First the brittleness...

Overseeing an economic model that is driven by regime survival (growth at all costs in order to keep the CCP in power) leads to enormous resource and capital misallocation. For example, it is estimated that at least one third of all bank lending is based on 'policy' rather than commercial grounds. Over three quarters of all loans are given to centrally- and locally-managed State Owned Enterprises--who undertake the majority of fixed investment projects--with only about 10 per cent of loans allocated to the more efficient domestic private sector. Around half of all SOEs are either loss-making or break-even. When unable to repay their lenders upon maturity of loans, central and local governments frequently force banks to simply roll-over outstanding loans. These loans appear as assets on the books of banks, even if they are actually non-performing. Over the past couple of years, banks were forced to roll-over an estimated $1 trillion dollars of maturing loans taken out by local government SOEs. Don't believe the official non-performing-loan ratios of Chinese banks which are stated as less than 1 per cent of outstanding loans. The true figure is much higher, with credible estimates of NPLs amounting to anywhere between 40 per cent to 80 per cent of GDP. Well respected academic Victor Shih estimates that total loan liabilities could amount to 150 per cent of GDP.

But there is also a built in, albeit temporary, resilience to China's economic model, which explains why systemic problems can be seemingly absorbed. It comes down to China's relatively closed and authoritarian political-economy. For instance, in 2010 there was about $13 trillion worth of deposits held by China's five largest state-owned banks which together make-up around half of the banking sector. These five banks had about $3.75 trillion in formal loans on their books, even though off-book lending might well add another trillion dollars to the amount.

In a market economy with open capital accounts, concerns about loan quality would lead a significant number of corporate and individual depositors to withdraw their savings from local banks and transfer monies into safer international institutions. But the combination of a closed capital account, lack of alternatives to state-owned banks, and undeveloped corporate bond and other domestic financial instruments means that Chinese state-owned banks enjoy almost perfect savings capture within the country.

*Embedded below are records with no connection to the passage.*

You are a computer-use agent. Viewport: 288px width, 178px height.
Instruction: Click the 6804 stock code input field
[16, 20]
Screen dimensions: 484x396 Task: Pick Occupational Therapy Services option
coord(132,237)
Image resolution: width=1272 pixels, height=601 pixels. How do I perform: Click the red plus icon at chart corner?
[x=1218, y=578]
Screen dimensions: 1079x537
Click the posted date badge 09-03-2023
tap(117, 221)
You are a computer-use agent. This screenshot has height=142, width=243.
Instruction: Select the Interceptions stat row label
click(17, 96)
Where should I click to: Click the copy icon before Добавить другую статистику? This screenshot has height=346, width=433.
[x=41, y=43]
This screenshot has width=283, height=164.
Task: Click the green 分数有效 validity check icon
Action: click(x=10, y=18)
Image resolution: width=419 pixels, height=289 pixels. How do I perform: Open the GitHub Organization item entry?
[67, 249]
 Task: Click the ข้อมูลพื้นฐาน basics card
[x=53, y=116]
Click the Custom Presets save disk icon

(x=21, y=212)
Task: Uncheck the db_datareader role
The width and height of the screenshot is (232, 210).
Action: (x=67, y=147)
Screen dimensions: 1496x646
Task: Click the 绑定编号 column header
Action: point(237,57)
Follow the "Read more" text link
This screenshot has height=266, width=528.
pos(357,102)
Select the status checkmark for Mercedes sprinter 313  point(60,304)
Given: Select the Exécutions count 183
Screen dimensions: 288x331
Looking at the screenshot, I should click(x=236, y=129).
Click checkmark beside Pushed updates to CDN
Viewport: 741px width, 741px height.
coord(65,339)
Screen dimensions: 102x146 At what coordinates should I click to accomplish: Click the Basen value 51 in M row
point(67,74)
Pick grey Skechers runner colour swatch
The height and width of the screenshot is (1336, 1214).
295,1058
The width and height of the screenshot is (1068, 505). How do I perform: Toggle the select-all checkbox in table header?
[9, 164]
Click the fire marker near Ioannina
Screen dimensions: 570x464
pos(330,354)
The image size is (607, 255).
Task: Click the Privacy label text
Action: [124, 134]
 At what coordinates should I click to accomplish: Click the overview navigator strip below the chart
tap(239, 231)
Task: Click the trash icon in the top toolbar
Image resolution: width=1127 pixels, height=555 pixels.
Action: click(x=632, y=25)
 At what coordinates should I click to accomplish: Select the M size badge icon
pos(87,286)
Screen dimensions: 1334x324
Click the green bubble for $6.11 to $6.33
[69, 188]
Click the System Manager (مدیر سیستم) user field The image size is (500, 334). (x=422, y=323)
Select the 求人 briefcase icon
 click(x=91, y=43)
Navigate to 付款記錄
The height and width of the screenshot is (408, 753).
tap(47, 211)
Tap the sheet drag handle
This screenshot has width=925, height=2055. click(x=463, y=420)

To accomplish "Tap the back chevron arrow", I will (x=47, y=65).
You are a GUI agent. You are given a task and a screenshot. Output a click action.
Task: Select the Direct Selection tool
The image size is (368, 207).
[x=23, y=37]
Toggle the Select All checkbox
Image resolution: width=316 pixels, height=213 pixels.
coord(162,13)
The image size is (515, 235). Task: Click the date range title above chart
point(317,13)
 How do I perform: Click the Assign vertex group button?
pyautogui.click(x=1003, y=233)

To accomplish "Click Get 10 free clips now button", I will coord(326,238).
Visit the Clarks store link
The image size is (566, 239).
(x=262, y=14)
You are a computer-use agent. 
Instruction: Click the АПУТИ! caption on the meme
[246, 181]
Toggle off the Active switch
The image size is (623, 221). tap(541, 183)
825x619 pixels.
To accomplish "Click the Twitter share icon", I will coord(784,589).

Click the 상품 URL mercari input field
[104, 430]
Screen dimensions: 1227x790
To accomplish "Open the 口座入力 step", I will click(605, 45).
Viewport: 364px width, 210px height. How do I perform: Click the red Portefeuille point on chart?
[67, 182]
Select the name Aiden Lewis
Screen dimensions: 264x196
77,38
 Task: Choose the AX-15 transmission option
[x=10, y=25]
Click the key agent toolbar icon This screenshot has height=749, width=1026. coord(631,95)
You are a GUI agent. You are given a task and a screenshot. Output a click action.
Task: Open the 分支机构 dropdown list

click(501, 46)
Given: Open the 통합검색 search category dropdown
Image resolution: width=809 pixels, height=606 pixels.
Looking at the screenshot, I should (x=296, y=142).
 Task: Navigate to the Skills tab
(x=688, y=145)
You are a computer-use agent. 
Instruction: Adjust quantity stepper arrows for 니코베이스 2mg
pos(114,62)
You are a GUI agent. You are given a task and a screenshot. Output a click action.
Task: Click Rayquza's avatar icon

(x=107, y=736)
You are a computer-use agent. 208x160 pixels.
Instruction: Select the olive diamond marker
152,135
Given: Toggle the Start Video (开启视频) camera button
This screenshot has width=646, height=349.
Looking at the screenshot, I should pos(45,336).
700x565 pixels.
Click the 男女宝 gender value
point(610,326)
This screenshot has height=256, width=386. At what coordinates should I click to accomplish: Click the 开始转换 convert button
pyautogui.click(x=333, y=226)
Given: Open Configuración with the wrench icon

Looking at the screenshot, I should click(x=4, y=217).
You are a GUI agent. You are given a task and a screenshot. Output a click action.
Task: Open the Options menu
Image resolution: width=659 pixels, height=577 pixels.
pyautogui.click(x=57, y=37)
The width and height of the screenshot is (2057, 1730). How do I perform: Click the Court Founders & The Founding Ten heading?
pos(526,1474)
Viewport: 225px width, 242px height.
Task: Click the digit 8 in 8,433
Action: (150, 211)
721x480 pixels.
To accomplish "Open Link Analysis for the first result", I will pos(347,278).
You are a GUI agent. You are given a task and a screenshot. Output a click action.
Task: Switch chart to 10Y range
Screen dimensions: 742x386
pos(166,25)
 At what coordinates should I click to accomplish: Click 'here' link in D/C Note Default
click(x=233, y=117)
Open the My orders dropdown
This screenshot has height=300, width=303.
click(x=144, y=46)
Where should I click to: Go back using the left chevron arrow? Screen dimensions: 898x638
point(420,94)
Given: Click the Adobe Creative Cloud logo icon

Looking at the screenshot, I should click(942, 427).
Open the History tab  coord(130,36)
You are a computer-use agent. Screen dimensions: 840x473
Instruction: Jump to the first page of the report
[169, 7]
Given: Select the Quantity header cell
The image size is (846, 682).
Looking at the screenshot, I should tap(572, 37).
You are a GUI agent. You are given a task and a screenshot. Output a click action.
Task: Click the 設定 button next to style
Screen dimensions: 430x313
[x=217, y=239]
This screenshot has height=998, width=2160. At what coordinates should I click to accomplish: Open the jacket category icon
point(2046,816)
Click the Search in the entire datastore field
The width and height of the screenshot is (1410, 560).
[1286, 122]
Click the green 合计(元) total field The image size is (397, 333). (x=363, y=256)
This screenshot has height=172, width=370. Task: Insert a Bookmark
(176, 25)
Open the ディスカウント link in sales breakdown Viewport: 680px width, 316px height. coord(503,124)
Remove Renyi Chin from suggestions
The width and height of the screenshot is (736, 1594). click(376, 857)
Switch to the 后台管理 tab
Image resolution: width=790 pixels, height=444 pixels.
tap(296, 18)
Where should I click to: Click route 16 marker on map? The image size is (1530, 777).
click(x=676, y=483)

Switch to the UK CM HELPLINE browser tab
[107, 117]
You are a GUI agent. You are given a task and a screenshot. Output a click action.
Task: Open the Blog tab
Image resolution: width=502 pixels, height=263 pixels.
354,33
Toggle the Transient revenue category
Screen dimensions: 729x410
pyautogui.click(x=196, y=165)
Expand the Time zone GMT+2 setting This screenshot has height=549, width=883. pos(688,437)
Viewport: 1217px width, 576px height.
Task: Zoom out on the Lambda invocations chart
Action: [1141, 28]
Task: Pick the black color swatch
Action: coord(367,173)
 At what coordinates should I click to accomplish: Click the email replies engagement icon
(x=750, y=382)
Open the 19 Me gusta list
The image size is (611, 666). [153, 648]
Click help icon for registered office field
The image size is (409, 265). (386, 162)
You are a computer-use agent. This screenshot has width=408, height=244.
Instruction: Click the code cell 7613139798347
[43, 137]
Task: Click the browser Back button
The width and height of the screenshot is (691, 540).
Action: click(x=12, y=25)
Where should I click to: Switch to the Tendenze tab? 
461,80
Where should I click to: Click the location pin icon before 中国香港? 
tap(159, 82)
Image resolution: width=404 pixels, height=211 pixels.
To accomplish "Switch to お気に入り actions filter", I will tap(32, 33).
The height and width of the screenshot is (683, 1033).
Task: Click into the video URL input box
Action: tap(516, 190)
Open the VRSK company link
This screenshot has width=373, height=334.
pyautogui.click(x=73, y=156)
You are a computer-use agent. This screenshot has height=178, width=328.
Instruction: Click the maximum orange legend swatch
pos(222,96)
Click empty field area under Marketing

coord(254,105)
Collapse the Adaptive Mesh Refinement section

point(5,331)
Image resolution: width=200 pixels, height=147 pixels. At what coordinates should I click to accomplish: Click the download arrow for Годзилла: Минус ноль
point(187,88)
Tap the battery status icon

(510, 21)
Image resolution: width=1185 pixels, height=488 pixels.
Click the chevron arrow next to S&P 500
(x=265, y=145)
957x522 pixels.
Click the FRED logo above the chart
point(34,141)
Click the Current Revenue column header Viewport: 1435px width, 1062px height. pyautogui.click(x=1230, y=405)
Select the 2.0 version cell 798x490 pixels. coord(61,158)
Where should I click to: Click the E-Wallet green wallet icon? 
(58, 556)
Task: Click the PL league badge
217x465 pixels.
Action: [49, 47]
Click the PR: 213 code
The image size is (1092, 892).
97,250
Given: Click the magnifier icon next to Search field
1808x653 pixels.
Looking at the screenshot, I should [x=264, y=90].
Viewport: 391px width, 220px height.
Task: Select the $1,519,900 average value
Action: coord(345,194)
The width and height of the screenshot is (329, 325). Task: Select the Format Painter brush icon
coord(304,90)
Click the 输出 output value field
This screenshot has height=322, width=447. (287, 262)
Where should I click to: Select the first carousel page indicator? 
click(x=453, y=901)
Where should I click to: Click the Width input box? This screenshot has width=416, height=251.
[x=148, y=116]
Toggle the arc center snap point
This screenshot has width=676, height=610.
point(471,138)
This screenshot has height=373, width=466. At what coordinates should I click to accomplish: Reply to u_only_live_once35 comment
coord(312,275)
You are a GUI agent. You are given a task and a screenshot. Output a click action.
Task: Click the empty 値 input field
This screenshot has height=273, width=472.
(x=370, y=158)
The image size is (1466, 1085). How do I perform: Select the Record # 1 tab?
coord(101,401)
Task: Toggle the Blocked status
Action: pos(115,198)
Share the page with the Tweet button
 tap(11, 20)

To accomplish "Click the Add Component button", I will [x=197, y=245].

Unlike advanced economies, Beijing can also compel its banks to increase or decrease lending through a number of direct and indirect measures. The spread between deposit and lending interest rates (at about 3 per cent on average) is also one of the widest in the world and is set by the government. This means that Beijing can force depositors to effectively subsidise investment activity when needed. And when loans mature, Beijing can simply demand that they be rolled over, or that new loans be issued to SOEs to cover previous commitments. Never mind that the savings of China's households is systematically eroded and placed in jeopardy!

But every Chinese economist knows that this model will eventually run out of steam. Capital factor productivity is rapidly deteriorating, meaning that politically-motivated fixed investment stimulus is becoming more and more expensive and less effective. Hidden and enormous NPLs will have to be reckoned with. China cannot repeat the policy of simply doubling fixed investment like it did from 2008-2010 to maintain rapid growth. No one knows what Beijing will do over the next year and beyond. But Australian forecasters need to be aware that the decision to slow-burn or dramatically wind-back investment levels is a political rather than commercial decision.

For the moment, China knows of no other way to stimulate growth, even as the state-dominated fixed investment model is suppressing household income and therefore domestic consumption. Our mining boom may have some years yet depending on the political calculations of China's leaders. But growth in our major trading partner is not based on solid economic foundations. And any genuine economic rebalancing in China, or even an attempt at it, will be painful for Australia and even more trouble for the government's fading hopes for a budget surplus.